**To-do list**
[1] Reproduce, without any changes, the portion of the Flyboy 2 description that opens with the words "Since launching his" and closes with "to twenty-first-century America.".
[2] Answer these questions using the Flyboy 2 description:
(a) At which publication did Greg Tate launch his career?
(b) Which play by Suzan-Lori Parks does the description name?
(c) How many years of Tate's work does the book cover?

**Document text**
— begin —
Flyboy 2 provides a panoramic view of the last thirty years of Greg Tate's influential cultural criticism of contemporary Black music, art, literature, film, and politics. These essays, interviews, and reviews cover everything from Miles Davis, Ice Cube, and Suzan Lori Parks to Afro-futurism, Kara Walker, and Amiri Baraka.

Flyboy 2 Summary

Flyboy 2: The Greg Tate Reader by Greg Tate

Since launching his career at the Village Voice in the early 1980s Greg Tate has been one of the premiere critical voices on contemporary Black music, art, literature, film, and politics. Flyboy 2 provides a panoramic view of the past thirty years of Tate's influential work. Whether interviewing Miles Davis or Ice Cube, reviewing an Azealia Banks mixtape or Suzan-Lori Parks's Topdog/Underdog, discussing visual artist Kara Walker or writer Clarence Major, or analyzing the ties between Afro-futurism, Black feminism, and social movements, Tate's resounding critical insights illustrate how race, gender, and class become manifest in American popular culture. Above all, Tate demonstrates through his signature mix of vernacular poetics and cultural theory and criticism why visionary Black artists, intellectuals, aesthetics, philosophies, and politics matter to twenty-first-century America.
— end —
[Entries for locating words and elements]
— begin —
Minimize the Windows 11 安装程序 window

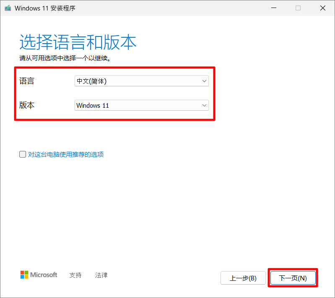(274, 8)
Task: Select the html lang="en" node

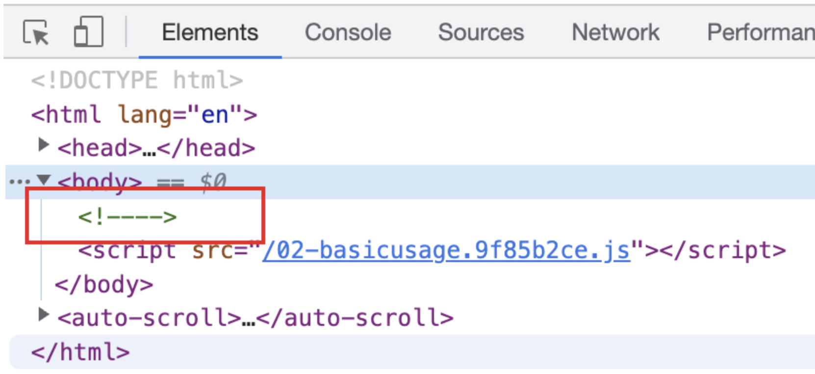Action: [x=144, y=114]
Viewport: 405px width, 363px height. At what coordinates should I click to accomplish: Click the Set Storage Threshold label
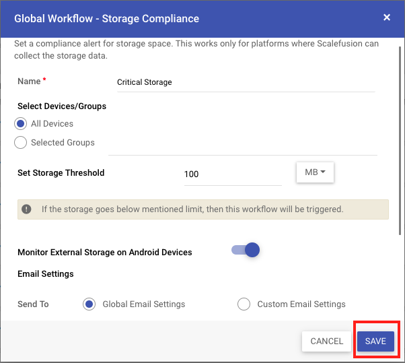pos(61,172)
— end —
**The solutions**
[1]
Since launching his career at the Village Voice in the early 1980s Greg Tate has been one of the premiere critical voices on contemporary Black music, art, literature, film, and politics. Flyboy 2 provides a panoramic view of the past thirty years of Tate's influential work. Whether interviewing Miles Davis or Ice Cube, reviewing an Azealia Banks mixtape or Suzan-Lori Parks's Topdog/Underdog, discussing visual artist Kara Walker or writer Clarence Major, or analyzing the ties between Afro-futurism, Black feminism, and social movements, Tate's resounding critical insights illustrate how race, gender, and class become manifest in American popular culture. Above all, Tate demonstrates through his signature mix of vernacular poetics and cultural theory and criticism why visionary Black artists, intellectuals, aesthetics, philosophies, and politics matter to twenty-first-century America.

[2]
(a) The Village Voice
(b) Topdog/Underdog
(c) Thirty years